La situation dans la région sahélienne du Tchad est particulièrement préoccupante. « La situation au Tchad est un peu semblable à celle du Niger en 2005 », a expliqué Félicité Tchibindat, conseillère régionale en nutrition au Fonds des Nations Unies pour l’enfance (UNICEF). « Sur le terrain, le nombre d’organismes est limité, ainsi que la volonté politique. Mais ce qui est bien, c’est que les organisations humanitaires et les bailleurs commencent à réagir ».

Cette mobilisation sera utile, mais avec le début imminent de la saison des pluies, l’acheminement des secours jusque dans les villages reculés de ce pays enclavé deviendra d’autant plus difficile. Selon le PAM, l’acheminement des vivres au Tchad peut prendre entre trois et cinq mois. Dans certaines régions du pays, les routes seront officiellement fermées à compter de la fin du mois de juin, en raison des pluies.

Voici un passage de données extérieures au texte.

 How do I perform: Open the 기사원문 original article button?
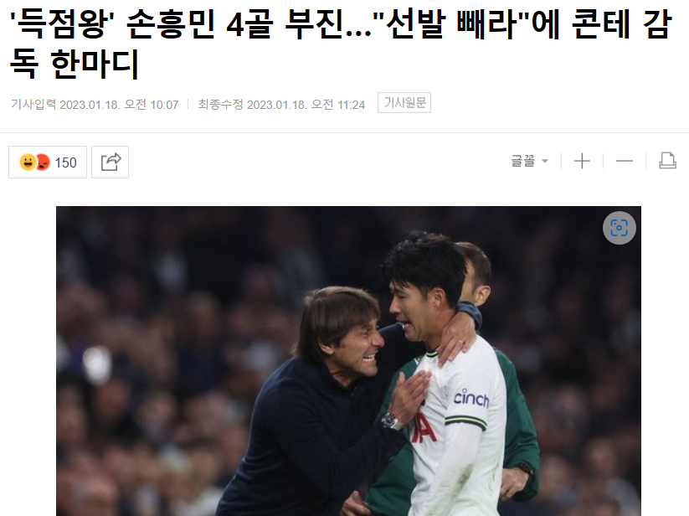point(404,103)
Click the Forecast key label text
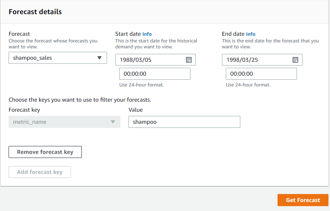The image size is (330, 211). pyautogui.click(x=24, y=110)
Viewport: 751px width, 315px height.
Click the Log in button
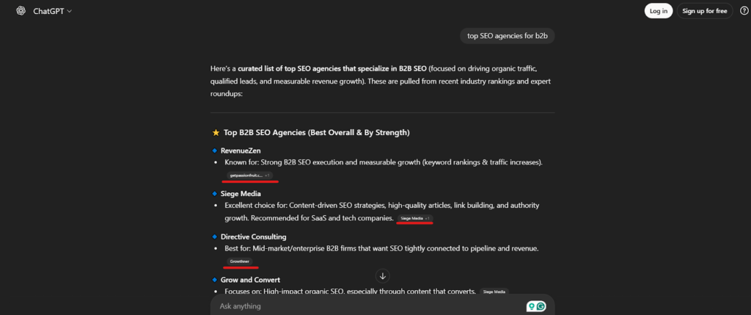[x=658, y=10]
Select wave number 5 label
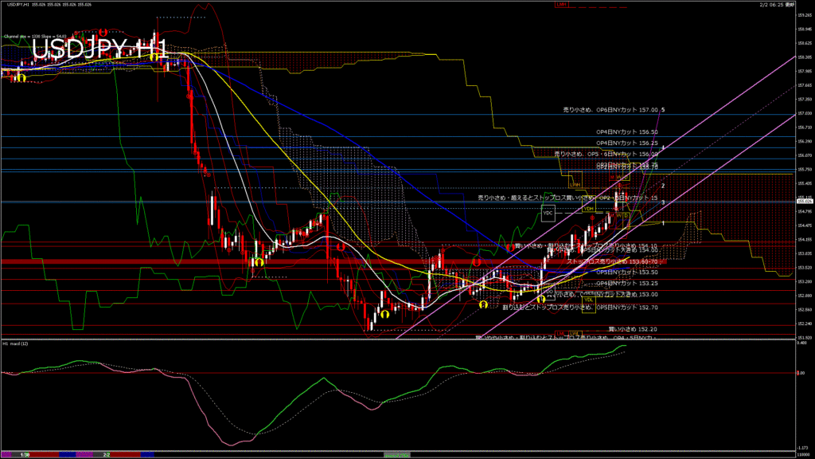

« Même si l’on dispose de cargaisons entières de marchandises, si celles-ci ne peuvent pas être livrées, les populations n’auront pas de nourriture. Si l’on ne préachemine pas les vivres, cela va devenir très difficile. Les organismes devront envisager le transport aérien », a déclaré Yvon A. Edoumou, responsable de la communication publique, du plaidoyer et des relations avec les bailleurs au bureau ouest-africain d’OCHA.

« Très vulnérable »

Si les récoltes d’automne sont normales, la population devrait se remettre de la crise à la fin de l’année. Le Comité permanent inter-Etats de lutte contre la sécheresse dans le Sahel (CILSS) prévoit une saison des pluies normale à humide.

Les précipitations sont cruciales dans cette région où les cultures sont essentiellement alimentées par les eaux pluviales. « Si les pluies sont insuffisantes, ce sera catastrophique pour l’ensemble de la région. Les populations ont perdu une bonne partie de leurs biens. Elles ont emprunté de l’argent pour manger, et aujourd’hui, elles attendent la pluie », a expliqué M. Fabre, d’ECHO.

Les pays du Sahel comptent parmi les plus pauvres du monde. Un tiers de la population du Tchad et du Niger souffre de malnutrition chronique. Chaque année, 300 000 enfants de moins de cinq ans succombent à la malnutrition, selon l’UNICEF.

« La population est déjà très vulnérable », a indiqué M. Edoumou d’OCHA. « Quand on vit au jour le jour, n’importe quel choc provoque une crise. Si les pluies sont insuffisantes, si le bétail est touché par une maladie mystérieuse, les populations se retrouvent en difficulté ».